» **DATA TO PROCESS**:
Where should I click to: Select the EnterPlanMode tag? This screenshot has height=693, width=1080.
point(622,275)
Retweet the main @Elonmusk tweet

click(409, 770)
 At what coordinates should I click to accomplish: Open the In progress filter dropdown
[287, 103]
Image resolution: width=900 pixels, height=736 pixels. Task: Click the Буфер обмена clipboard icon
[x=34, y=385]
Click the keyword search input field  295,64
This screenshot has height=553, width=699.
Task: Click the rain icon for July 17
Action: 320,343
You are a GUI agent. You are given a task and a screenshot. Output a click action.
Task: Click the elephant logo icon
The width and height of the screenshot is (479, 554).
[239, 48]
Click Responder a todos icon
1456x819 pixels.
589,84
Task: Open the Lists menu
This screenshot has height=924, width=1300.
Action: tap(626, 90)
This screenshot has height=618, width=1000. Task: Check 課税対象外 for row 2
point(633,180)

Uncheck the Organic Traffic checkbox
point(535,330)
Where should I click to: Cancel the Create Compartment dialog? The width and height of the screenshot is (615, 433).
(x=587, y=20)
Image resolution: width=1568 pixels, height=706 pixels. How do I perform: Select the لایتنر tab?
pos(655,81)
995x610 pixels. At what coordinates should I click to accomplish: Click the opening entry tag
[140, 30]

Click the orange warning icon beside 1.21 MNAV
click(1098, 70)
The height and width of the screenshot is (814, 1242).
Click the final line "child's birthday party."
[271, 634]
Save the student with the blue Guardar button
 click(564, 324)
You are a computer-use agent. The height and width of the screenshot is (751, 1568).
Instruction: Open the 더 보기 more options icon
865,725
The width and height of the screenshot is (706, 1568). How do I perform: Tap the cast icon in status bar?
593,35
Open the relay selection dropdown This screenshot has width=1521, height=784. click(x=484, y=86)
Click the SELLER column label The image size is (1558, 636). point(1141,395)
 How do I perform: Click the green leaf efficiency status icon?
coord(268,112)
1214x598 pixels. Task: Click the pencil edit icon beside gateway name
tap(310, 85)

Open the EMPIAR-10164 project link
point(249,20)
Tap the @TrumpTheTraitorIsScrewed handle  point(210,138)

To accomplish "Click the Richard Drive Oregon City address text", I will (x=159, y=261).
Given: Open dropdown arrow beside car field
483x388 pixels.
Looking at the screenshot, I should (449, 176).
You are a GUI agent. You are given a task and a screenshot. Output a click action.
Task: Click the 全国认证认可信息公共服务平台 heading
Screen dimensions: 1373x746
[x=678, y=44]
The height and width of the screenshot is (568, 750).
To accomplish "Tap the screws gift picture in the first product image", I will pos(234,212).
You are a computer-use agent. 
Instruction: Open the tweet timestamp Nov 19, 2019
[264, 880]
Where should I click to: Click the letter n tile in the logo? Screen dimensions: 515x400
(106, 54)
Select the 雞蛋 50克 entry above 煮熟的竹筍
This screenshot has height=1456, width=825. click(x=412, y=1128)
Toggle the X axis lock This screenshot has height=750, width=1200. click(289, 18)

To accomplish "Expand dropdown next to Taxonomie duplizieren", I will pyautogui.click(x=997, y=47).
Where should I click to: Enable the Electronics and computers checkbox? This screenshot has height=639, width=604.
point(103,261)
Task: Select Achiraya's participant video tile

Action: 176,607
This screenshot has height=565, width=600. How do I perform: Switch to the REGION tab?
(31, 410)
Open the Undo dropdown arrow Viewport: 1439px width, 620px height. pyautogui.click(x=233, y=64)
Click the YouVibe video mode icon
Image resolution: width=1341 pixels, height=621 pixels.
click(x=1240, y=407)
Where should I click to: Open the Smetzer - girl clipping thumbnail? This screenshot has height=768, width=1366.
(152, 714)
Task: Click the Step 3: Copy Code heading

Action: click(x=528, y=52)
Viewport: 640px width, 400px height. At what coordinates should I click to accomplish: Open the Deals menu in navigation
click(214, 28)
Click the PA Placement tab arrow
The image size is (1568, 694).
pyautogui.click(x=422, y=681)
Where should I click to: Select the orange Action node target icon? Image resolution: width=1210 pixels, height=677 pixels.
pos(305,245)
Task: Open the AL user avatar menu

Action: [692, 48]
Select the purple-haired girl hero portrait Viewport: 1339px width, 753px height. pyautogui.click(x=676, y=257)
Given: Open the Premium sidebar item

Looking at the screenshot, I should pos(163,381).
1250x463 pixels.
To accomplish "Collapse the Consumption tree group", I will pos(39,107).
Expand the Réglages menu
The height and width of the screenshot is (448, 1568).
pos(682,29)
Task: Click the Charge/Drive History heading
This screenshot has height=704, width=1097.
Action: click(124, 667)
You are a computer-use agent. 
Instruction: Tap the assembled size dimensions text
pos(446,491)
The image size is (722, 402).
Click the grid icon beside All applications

» **WORK INSTRUCTION**: Repeat the listing above exactly, line for line.

» **RESULT FOR THIS EXERCISE**:
Where should I click to: Select the EnterPlanMode tag? This screenshot has height=693, width=1080.
point(622,275)
Retweet the main @Elonmusk tweet

click(409, 770)
 At what coordinates should I click to accomplish: Open the In progress filter dropdown
[287, 103]
Image resolution: width=900 pixels, height=736 pixels. Task: Click the Буфер обмена clipboard icon
[x=34, y=385]
Click the keyword search input field  295,64
This screenshot has height=553, width=699.
Task: Click the rain icon for July 17
Action: 320,343
You are a GUI agent. You are given a task and a screenshot. Output a click action.
Task: Click the elephant logo icon
The width and height of the screenshot is (479, 554).
[239, 48]
Click Responder a todos icon
1456x819 pixels.
589,84
Task: Open the Lists menu
This screenshot has height=924, width=1300.
Action: tap(626, 90)
This screenshot has height=618, width=1000. Task: Check 課税対象外 for row 2
point(633,180)

Uncheck the Organic Traffic checkbox
point(535,330)
Where should I click to: Cancel the Create Compartment dialog? The width and height of the screenshot is (615, 433).
(x=587, y=20)
Image resolution: width=1568 pixels, height=706 pixels. How do I perform: Select the لایتنر tab?
pos(655,81)
995x610 pixels. At what coordinates should I click to accomplish: Click the opening entry tag
[140, 30]

Click the orange warning icon beside 1.21 MNAV
click(1098, 70)
The height and width of the screenshot is (814, 1242).
Click the final line "child's birthday party."
[271, 634]
Save the student with the blue Guardar button
 click(564, 324)
You are a computer-use agent. The height and width of the screenshot is (751, 1568).
Instruction: Open the 더 보기 more options icon
865,725
The width and height of the screenshot is (706, 1568). How do I perform: Tap the cast icon in status bar?
593,35
Open the relay selection dropdown This screenshot has width=1521, height=784. click(x=484, y=86)
Click the SELLER column label The image size is (1558, 636). point(1141,395)
 How do I perform: Click the green leaf efficiency status icon?
coord(268,112)
1214x598 pixels. Task: Click the pencil edit icon beside gateway name
tap(310, 85)

Open the EMPIAR-10164 project link
point(249,20)
Tap the @TrumpTheTraitorIsScrewed handle  point(210,138)

To accomplish "Click the Richard Drive Oregon City address text", I will (x=159, y=261).
Given: Open dropdown arrow beside car field
483x388 pixels.
Looking at the screenshot, I should (449, 176).
You are a GUI agent. You are given a task and a screenshot. Output a click action.
Task: Click the 全国认证认可信息公共服务平台 heading
Screen dimensions: 1373x746
[x=678, y=44]
The height and width of the screenshot is (568, 750).
To accomplish "Tap the screws gift picture in the first product image", I will pos(234,212).
You are a computer-use agent. 
Instruction: Open the tweet timestamp Nov 19, 2019
[264, 880]
Where should I click to: Click the letter n tile in the logo? Screen dimensions: 515x400
(106, 54)
Select the 雞蛋 50克 entry above 煮熟的竹筍
This screenshot has height=1456, width=825. click(x=412, y=1128)
Toggle the X axis lock This screenshot has height=750, width=1200. click(289, 18)

To accomplish "Expand dropdown next to Taxonomie duplizieren", I will pyautogui.click(x=997, y=47).
Where should I click to: Enable the Electronics and computers checkbox? This screenshot has height=639, width=604.
point(103,261)
Task: Select Achiraya's participant video tile

Action: 176,607
This screenshot has height=565, width=600. How do I perform: Switch to the REGION tab?
(31, 410)
Open the Undo dropdown arrow Viewport: 1439px width, 620px height. pyautogui.click(x=233, y=64)
Click the YouVibe video mode icon
Image resolution: width=1341 pixels, height=621 pixels.
click(x=1240, y=407)
Where should I click to: Open the Smetzer - girl clipping thumbnail? This screenshot has height=768, width=1366.
(152, 714)
Task: Click the Step 3: Copy Code heading

Action: click(x=528, y=52)
Viewport: 640px width, 400px height. At what coordinates should I click to accomplish: Open the Deals menu in navigation
click(214, 28)
Click the PA Placement tab arrow
The image size is (1568, 694).
pyautogui.click(x=422, y=681)
Where should I click to: Select the orange Action node target icon? Image resolution: width=1210 pixels, height=677 pixels.
pos(305,245)
Task: Open the AL user avatar menu

Action: [692, 48]
Select the purple-haired girl hero portrait Viewport: 1339px width, 753px height. pyautogui.click(x=676, y=257)
Given: Open the Premium sidebar item

Looking at the screenshot, I should pos(163,381).
1250x463 pixels.
To accomplish "Collapse the Consumption tree group", I will pos(39,107).
Expand the Réglages menu
The height and width of the screenshot is (448, 1568).
pos(682,29)
Task: Click the Charge/Drive History heading
This screenshot has height=704, width=1097.
Action: click(124, 667)
You are a computer-use agent. 
Instruction: Tap the assembled size dimensions text
pos(446,491)
The image size is (722, 402).
Click the grid icon beside All applications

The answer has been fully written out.